In-silico clinical trial using high performance computational modeling of a virtual human cardiac population to assess drug-induced arrhythmic risk

Drug-induced arrhythmia continues to be a major health issue worldwide. The need for reliable pro-arrhythmic predictors became relevant during early phases of the SarsCoV2 pandemic, when it was uncertain whether the use of hydroxychloroquine (HCQ) and azithromycin (AZM) could be more harmful than beneficial due to their reported pro-arrhythmic effects. In this work we describe a computational framework that employs a gender-specific, in-silico cardiac population to assess cardiac drug-induced QT-prolongation after the administration of a single or a combination of potentially cardiotoxic drugs as HCQ and AZM. This novel computational methodology is capable of reproducing the complex behavior of the clinical electrocardiographic response to drug-induced arrhythmic risk, in-silico. Using high performance computing, the computational framework allows the estimation of the arrhythmic risk in a population, given a variety of doses of one or more drugs in a timely manner and providing markers that can be directly related to the clinical scenario.
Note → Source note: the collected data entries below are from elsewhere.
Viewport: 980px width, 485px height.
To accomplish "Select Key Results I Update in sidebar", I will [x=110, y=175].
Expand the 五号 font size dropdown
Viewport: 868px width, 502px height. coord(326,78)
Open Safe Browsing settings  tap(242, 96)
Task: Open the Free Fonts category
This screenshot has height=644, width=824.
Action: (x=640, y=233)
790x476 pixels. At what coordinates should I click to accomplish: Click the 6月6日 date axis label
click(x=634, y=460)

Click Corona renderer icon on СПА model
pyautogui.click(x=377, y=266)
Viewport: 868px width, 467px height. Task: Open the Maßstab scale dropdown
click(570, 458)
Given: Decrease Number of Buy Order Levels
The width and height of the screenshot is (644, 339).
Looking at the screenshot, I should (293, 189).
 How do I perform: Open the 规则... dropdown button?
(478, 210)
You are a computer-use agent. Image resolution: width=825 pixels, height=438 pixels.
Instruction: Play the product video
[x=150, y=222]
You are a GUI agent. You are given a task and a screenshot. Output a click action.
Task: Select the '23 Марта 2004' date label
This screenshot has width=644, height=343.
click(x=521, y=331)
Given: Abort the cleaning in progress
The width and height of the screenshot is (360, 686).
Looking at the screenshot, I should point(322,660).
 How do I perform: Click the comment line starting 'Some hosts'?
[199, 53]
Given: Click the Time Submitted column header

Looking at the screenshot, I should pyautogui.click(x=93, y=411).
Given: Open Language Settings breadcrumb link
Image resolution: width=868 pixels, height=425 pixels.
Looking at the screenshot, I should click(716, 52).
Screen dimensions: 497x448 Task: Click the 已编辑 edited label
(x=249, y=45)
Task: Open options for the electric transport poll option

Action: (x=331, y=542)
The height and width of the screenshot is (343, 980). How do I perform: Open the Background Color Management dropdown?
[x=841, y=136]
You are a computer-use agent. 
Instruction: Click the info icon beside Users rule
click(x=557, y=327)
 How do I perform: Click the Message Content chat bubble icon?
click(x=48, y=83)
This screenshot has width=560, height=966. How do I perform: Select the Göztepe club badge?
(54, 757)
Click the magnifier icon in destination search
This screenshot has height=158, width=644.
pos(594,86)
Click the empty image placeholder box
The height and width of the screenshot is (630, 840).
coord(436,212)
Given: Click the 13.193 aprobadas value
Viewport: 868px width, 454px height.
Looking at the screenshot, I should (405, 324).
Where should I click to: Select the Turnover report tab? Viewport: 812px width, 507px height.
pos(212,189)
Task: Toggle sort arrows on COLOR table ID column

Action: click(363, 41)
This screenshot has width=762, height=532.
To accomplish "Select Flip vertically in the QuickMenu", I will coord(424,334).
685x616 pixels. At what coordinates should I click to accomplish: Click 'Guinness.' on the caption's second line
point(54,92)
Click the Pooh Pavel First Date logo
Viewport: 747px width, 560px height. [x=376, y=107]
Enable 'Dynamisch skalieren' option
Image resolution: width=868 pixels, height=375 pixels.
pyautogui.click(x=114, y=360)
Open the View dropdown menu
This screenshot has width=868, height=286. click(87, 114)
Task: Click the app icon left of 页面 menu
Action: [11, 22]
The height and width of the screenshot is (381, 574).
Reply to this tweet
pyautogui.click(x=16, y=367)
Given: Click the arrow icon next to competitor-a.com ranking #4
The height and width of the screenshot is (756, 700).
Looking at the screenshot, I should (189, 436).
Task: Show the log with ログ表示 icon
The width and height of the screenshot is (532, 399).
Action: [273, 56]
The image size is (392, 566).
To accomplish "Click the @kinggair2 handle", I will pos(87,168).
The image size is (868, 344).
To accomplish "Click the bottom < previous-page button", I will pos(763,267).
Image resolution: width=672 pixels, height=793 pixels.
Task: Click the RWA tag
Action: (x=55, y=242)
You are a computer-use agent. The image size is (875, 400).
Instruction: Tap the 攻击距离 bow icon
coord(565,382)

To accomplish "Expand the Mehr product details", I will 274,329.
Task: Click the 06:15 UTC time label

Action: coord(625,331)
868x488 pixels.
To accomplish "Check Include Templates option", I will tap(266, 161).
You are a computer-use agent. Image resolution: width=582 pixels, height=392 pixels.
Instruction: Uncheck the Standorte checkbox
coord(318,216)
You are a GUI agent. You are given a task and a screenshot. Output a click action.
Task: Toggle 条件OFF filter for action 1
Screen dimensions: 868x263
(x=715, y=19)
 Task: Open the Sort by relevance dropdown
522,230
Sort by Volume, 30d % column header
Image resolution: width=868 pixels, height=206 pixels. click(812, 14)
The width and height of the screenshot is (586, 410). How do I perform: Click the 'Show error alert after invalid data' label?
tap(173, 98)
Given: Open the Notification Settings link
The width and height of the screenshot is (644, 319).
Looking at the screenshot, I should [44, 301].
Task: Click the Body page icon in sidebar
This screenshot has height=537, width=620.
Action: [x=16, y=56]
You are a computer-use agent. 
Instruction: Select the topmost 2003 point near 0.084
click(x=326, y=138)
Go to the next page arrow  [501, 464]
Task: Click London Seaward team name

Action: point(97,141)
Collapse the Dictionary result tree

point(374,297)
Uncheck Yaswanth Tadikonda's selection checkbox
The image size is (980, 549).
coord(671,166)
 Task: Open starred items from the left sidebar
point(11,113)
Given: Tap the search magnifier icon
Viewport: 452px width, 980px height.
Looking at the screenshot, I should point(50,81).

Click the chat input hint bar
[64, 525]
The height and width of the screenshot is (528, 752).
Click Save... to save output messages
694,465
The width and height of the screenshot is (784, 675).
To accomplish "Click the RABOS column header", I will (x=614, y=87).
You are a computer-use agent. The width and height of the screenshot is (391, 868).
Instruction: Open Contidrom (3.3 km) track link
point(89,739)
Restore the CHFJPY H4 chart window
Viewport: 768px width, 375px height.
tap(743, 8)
The pro-arrhythmic behavior observed in subjects within the in-silico trial, was also compared to supplemental in-vitro experiments on a reanimated swine hearts. Evidence of transmurally heterogeneous action potential prolongation after the administration of a large dose of HCQ was an observed mechanism of arrhythmia, both in the in-vitro and the in-silico model. The virtual clinical trial also provided remarkably similar results to recent published clinical data. In conclusion, the in-silico clinical trial on the cardiac population is capable of reproducing and providing evidence of the normal phenotype variants that produce distinct arrhythmogenic outcomes after the administration of one or various drugs.